On December 13, 2024, Feliz signed a minor league contract with the Seattle Mariners. The team released him on March 14, 2025, prior to the start of the regular season.

On April 17, 2025, Feliz re-signed with Durango. He made one scoreless appearance for Durango, recording a strikeout against the only batter he faced. Feliz was released by the Caliente on May 15.

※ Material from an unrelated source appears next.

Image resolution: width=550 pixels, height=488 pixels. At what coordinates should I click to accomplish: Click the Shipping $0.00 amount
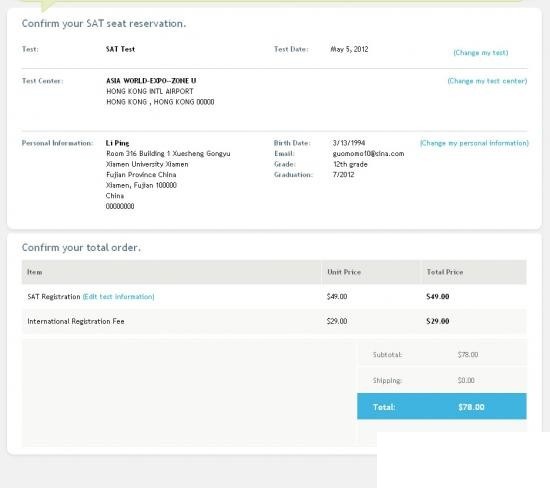point(466,380)
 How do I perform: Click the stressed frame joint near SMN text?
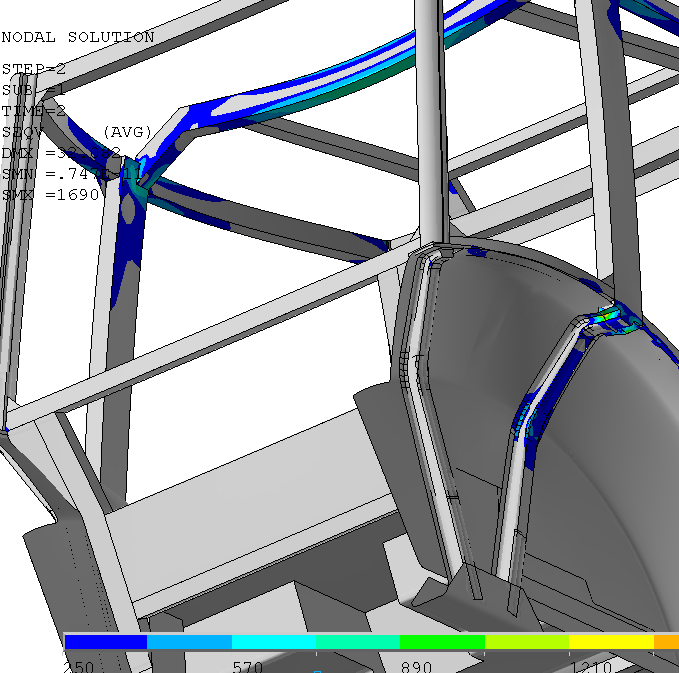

On February 13, 2026, Feliz signed with the Saraperos de Saltillo of the Mexican League. However, he failed to make the Opening Day roster and was released prior to the start of the season on April 14.

===Piratas de Campeche===
On May 5, 2026, Feliz signed with the Piratas de Campeche of the Mexican League. In five appearances, he gave up eight earned runs over three innings pitched, while striking out four and walking seven batters. On May 19, Feliz was released by Campeche.